2.2 A noção de gênero de discurso para Bakhtin

Bakhtin (2015) é apontado como um dos principais responsáveis pela viragem teórica no campo dos estudos do gênero. Sua concepção de gênero insere-se num contexto maior de discussão do estatuto dos estudos da linguagem, tendo como um dos seus interlocutores a linguística instaurada por Saussure e seus seguidores.

Fundamentamos nossa concepção na de gêneros do discurso como proposta por Bakhtin. Em razão das flutuações teóricas e mesmo dos problemas de autoria que envolve a obra do pensador, adotamos como base de nossas considerações o capítulo “gêneros do discurso” da obra “Estética da Criação Verbal” (BAKHTIN, 2015) na sua publicação brasileira pela Martins Fontes. Exploramos as considerações do autor de modo a realizar a direção de nossa análise.

Bakhtin (2015) inicia suas observações explicitando uma ligação entre a linguagem e a atividade social. O autor fala em esferas da atividade humana e que essas esferas estão relacionadas à utilização da língua. Assim, linguagem e atividade social estão interligadas, apontando a direção na qual o autor define sua teoria.

Segundo Bakhtin (2015, p. 261):

Todos os diversos campos da atividade humana estão ligados ao uso da linguagem. Compreende-se perfeitamente que o caráter e as formas desse uso sejam tão multiformes quanto os campos de atividade humana, o que, é claro, não contradiz a unidade nacional de uma língua.

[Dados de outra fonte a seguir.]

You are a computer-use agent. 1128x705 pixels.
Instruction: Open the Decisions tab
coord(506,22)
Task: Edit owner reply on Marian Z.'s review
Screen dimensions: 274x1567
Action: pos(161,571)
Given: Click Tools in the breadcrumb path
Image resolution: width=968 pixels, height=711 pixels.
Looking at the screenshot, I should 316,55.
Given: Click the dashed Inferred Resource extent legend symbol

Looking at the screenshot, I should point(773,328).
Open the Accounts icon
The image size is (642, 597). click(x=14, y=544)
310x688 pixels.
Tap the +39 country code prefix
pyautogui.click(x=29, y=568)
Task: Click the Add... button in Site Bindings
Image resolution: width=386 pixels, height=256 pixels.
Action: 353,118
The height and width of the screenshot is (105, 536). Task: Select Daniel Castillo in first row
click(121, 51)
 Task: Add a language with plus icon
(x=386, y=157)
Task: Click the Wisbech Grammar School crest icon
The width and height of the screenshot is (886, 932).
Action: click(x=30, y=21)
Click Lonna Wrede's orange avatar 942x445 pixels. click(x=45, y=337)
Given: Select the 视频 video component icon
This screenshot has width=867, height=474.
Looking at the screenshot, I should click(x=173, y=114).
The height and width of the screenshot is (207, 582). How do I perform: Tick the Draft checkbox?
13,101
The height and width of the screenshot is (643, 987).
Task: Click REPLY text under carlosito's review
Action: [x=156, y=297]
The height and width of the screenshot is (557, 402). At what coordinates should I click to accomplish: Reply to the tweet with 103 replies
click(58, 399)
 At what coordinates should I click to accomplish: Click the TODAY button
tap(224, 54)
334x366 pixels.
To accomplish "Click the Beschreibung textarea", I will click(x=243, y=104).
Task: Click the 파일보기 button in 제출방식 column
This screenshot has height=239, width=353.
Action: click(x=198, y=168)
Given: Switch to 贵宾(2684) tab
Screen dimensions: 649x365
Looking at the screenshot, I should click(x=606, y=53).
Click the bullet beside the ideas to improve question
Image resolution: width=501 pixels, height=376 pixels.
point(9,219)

Esse trecho indica a maneira como Bakhtin (2015) demarca sua investigação no campo dos estudos da linguagem em consideração à proposta de Saussure (estudo do sistema da língua ou do ato individual da fala). O autor vai tomar o caminho da crítica ao estudo da língua como objeto abstrato. Não existiria, para o autor, como “congelar” a realidade da língua e descrevê-la como um sistema autônomo do indivíduo e da história e da sociedade que o cerca. A língua deve ser vista em sua função comunicativa, em sua função num dado contexto, não como abstração. Isso significa que a língua em uso está impregnada do uso ideológico pelos sujeitos que a praticam.

A existência da língua como sistema abstrato não tem substrato teórico por desconsiderar o contexto da enunciação, que confere sentidos precisos. Desconsidera que a evolução da língua está sempre em marcha não havendo um momento de suspensão e que a compreensão não é um ato passivo, mas um processo ativo de resposta.

Com base nessas críticas, Bakhtin (2015) trata a língua numa perspectiva enunciativa, sendo o enunciado a forma viva da linguagem. A enunciação mostra-se como produto da interação entre dois indivíduos num horizonte social e histórico, ainda que o indivíduo seja uma virtualidade. O diálogo passa a ser unidade básica de investigação, significando que o sentido da enunciação é sempre mutável e adaptável ao contexto.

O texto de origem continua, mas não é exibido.